Blöderweise interessiert mich Fußball ungefähr genauso viel wie Football, Eishockey oder Skiweitlangspringlauf.

Den Wettkampf von Hobby-RC-Car-Fans finde ich deutlich interessanter als den Formel1-Zirkus.
Ich war aus persönlichen Gründen mal zu Berliner Vereins-Schwimmwttkämpfen, das war hoch interessant, bis auf die van Almzicke, Madam Hochnase. Sobald vom Sport etwas kommerzialisiert wird heben die Betroffenen oft ab und rein sportlich wird das ganze uninteressant bzw. zur Farce.
Fußball auf dem Wohngebitsbolzplatz ist für mich zwar nicht unbedingt hoch interessant, aber wenn ich sowas beim Spaziergang mit Muttern sehe bleib ich schon mal paar Minütchen stehen und gucke zu - das ist wesentlich interessanter und macht mehr Spaß als die Spiele der Profiversager der Aktiengesellschaften mit Lizenz zum Menschenhandel.
Sowas wie Superbowl oder die Box-Mega-Events haben für mich nichts mit Sport zu tun und sollten als Dauerwerbesendung deklariert werden - da gugg ich mir lieber die "WOK-WM" oder dergleichen an, obwohl das auch Kommerz ist, aber irgendwie lustiger, weil ohne die bzw. nicht nur mit den sogenannten Sportprofis.
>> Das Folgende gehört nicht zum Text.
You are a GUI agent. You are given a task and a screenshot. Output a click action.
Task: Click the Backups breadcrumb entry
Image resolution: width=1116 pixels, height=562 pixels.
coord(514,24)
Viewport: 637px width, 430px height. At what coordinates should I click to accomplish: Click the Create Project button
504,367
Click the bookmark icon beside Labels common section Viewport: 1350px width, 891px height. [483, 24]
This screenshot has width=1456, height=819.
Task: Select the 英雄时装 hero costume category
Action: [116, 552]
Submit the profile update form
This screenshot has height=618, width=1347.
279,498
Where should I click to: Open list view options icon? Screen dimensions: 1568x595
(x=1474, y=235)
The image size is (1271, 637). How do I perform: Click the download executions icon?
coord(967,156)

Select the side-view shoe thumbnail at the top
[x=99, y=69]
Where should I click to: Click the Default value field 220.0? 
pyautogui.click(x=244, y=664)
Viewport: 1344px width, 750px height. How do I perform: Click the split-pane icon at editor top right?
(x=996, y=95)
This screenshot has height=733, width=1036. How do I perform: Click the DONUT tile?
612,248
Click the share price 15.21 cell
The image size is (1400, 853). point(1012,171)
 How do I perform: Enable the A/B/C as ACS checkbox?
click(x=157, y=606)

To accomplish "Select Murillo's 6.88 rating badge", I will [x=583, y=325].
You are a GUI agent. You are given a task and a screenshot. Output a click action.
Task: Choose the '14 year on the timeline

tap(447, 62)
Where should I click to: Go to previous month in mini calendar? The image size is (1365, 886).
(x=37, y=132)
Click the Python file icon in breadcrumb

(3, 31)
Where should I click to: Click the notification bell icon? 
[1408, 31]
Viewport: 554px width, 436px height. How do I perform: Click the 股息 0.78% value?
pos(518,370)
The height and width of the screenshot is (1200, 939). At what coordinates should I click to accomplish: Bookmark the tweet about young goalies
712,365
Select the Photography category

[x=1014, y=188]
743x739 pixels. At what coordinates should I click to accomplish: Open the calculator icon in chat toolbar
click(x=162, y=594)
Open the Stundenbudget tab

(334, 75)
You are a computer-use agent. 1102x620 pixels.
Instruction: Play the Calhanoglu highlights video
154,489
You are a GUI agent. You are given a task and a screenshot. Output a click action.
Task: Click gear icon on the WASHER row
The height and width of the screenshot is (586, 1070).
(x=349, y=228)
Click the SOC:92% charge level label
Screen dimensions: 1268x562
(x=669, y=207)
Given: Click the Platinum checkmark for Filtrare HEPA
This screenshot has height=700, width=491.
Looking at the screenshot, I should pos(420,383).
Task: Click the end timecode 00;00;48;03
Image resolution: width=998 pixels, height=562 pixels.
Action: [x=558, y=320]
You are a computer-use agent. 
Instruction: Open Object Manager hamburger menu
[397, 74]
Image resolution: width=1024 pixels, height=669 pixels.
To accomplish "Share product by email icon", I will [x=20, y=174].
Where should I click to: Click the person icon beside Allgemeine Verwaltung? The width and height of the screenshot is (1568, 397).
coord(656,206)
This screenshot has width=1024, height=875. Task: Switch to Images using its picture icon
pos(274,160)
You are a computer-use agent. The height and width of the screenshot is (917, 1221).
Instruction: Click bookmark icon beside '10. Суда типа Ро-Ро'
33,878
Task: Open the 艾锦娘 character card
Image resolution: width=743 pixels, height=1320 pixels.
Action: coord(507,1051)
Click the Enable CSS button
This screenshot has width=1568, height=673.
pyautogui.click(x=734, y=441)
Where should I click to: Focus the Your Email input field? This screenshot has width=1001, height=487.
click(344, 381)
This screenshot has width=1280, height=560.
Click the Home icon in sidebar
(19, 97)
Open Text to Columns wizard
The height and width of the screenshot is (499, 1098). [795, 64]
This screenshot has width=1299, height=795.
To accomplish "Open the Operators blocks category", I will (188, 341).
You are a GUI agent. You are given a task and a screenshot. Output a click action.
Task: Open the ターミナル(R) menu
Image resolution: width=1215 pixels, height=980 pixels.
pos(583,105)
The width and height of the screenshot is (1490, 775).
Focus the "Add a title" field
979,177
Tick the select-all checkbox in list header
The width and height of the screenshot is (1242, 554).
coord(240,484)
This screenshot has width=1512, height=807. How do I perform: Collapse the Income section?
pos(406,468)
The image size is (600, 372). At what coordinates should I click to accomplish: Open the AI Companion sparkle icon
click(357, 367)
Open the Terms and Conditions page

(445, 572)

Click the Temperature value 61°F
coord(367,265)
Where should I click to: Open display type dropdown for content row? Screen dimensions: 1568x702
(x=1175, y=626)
Wenn ein Calmund durch die Bobbahn bricht oder eine völlig unbekannte Schauspielerin vom 5-Meter-Brett ins Wasser plumst ist das für mich mehr Sport als die eingekauften Stürmer einer sogenannten Fußballmannschaft (die sind mehr Schauspieler als so manche Schauspieler).
Das drumherum der letzten Fußball-WM, die großen Feiern, wo Gegner zusammen die Spiele geschaut und auf den Straßen gefeiert haben, das hatte für mich mehr mit Sport zu tun als die zusammen gekauften "Mannschaften" auf den Spielfeldern. Aber für die Verkäufer von Weltmeisterbroten, Weltmeisterbieren und ähnlichem Dünnschiss habe ich schon kein Verständis mehr, und die, die diesen Dünnschiss für teures Geld kaufen, haben mein aufrichtiges Mitleid. Bei Schals, Mützen, Trikots und so ist das wieder durchaus was anderes, nur sind die Preise zum Teil völlig daneben. Aber die Clubs wollen eben Kohle sehen, also kostet das Shirt 2,50 Euro und das recht, den Namen eines Fußballclubs da drauf zu pappen, die restlichen 27,50 Euro.
Warum eigentlich spielen bei der großen Fußballweltmeisterschaft nur Männermannschaften, während die Frauenwettkämpfe mit schöner Regelmäßigkeit unter ferner Liefen gurken? Warum finden die Männer- und Frauen-WM nicht zur selben Zeit in den selben Stadien und mit der selben Medienpräsens statt? Warum laufen die Paralympics irgendwann hinter den Olympischen Spielen hinterher, obwohl die Paralymics teilweise deutlich mehr Leistungen von den Sportlern abverlangen? Man faselt von Sportlichkeit, Integration, Miteinander und Antidiskriminierung - nur ist im heutigen medial verbreitetem Sport davon nichts zu sehen.
Interessant fand ich bei der ARD-Übertragung des Superbowls, wie die medizinischen Folgen dieses "Sports" aussehen: Die Krüppel, welche mal Sportprofis waren, der Konsum von reichlich Schmerzmitteln und und und.
Gibt es eigentlich einen Superbowl der Frauen?

Oder sollte man einem gewissen Sportbeauftragten von Pro7 (ja dem, der Frauenboxen auch fürs TV populär gemacht hat, nachdem der von einer Frau vermöbelt wurde) diese Flausen mal in die Birne pieksen?
Achja, und Curling finde ich tatsächlich durchaus interessant, aber es reicht auch nicht aus, dass ich dafür bis in die Puppen wach bleibe oder mir das drei Stunden angucke.
Das einzige, was mich bei den diesjährigen Olympischen Winterwerbeverkaufsveranstaltungen interessieren wird, dürfte das Abschneiden der Jamaikanischen Bobmannschaft sein - aber auch nur, welchen Platz die schaffen, angucken werd ich mir das wohl eher nicht.
Und auch wenn es heute nicht zu glauben ist

, ich hab selber mal Fußball gespielt. Ist lange her, war zu Schulzeiten und eigentlich nur deshalb, weil es plötzlich Pflicht wurde, dass sich jeder Schüler in einer Arbeitsgemeinschaft oder einem Verein zu tummeln hat. Mangels Auswahlmöglichkeiten bin ich eben beim Fußball gelandet - und ich war gar nicht mal so schlecht als Verteidiger.